I've found the following code snippet:
#include <stdio.h>
int main(void) {
int x=10,y=15;
x=x+y-(y=x);
printf("x=%d y=%d",x,y);
return 0;
}
It actually swaps the variables
Can anybody explain me how the the code swaps the variable?
I thought the bracket would execute first and then expression leads to
x=x+y-y;
This algorithm does not work because it invokes undefined behavior on this line:
x=x+y-(y=x);
^ ^
You are modifying y and also using its value within the same sequence point as per section 6.5 of the draft C99 standard:
Between the previous and next sequence point an object shall have its stored value modified at most once by the evaluation of an expression.72) Furthermore, the prior value shall be read only to determine the value to be stored.73)

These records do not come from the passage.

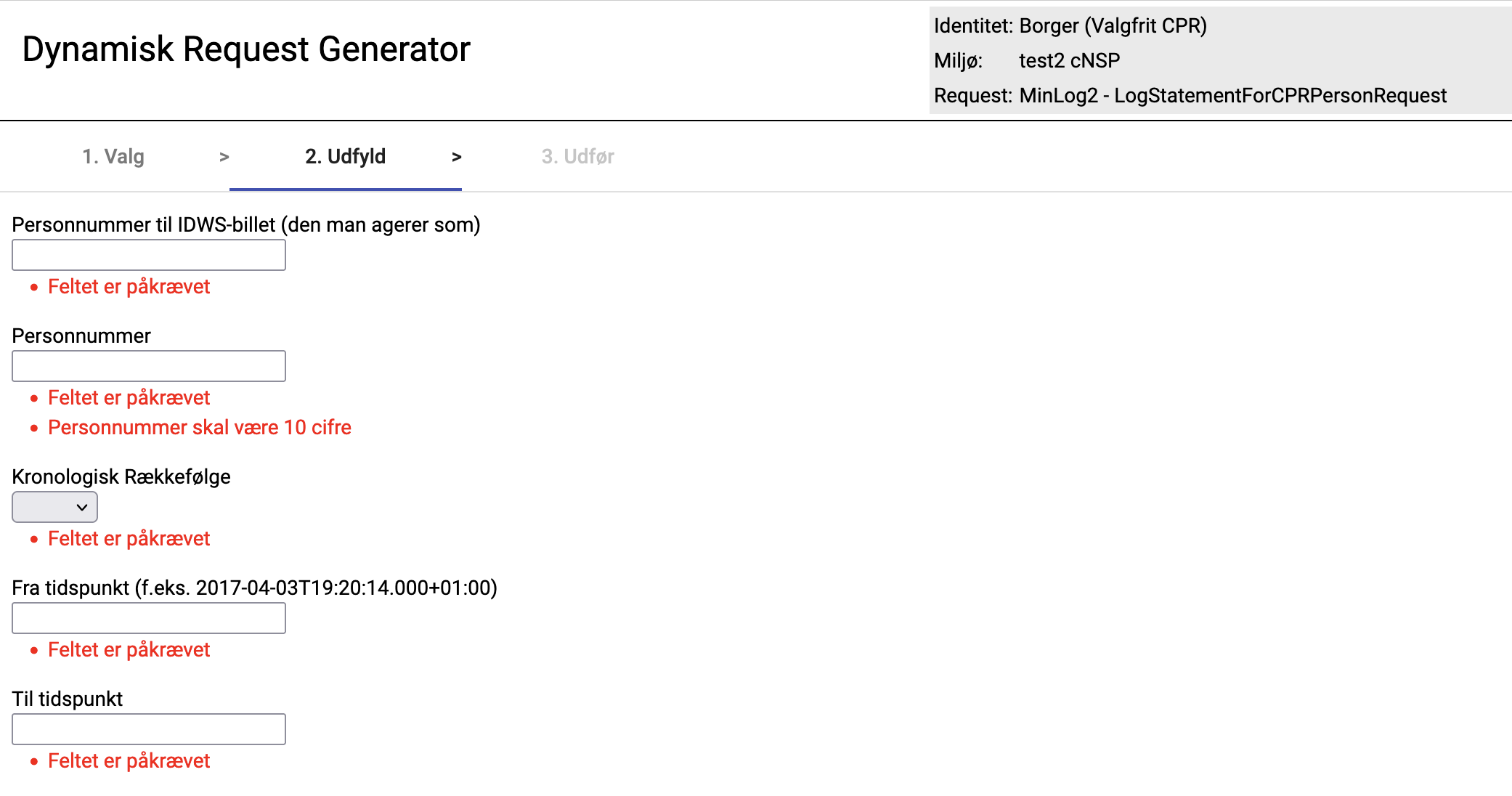1512x796 pixels.
Task: Click the MinLog2 request name text
Action: tap(1232, 96)
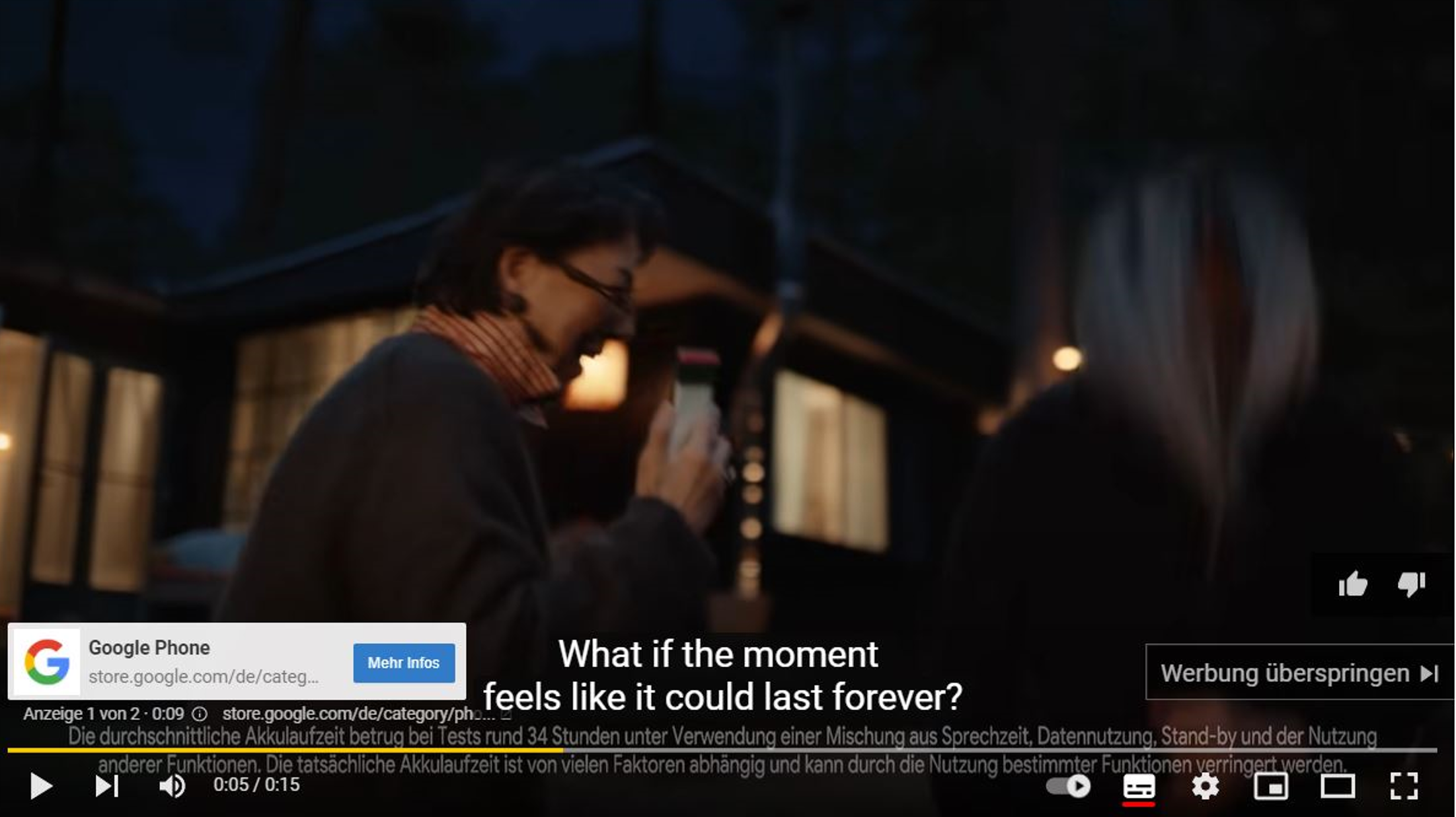The image size is (1456, 817).
Task: Turn off subtitles with the captions button
Action: [x=1139, y=786]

There is also the matter of unspecified behavior since the order of evaluation of the sub-expressions is unspecified:
The grouping of operators and operands is indicated by the syntax.74) Except as specified later (for the function-call (), &&, ||, ?:, and comma operators), the order of evaluation of subexpressions and the order in which side effects take place are both unspecified.
In this case if you were using clang it would have provided the following warning:
warning: unsequenced modification and access to 'y' [-Wunsequenced]
x=x+y-(y=x);
~ ^
as far as I can tell by default. You can receive a similar warning from gcc by using -Wall.
There are several SO questions that cover how to swap without a temporary for example Swapping two variable value without using 3rd variable.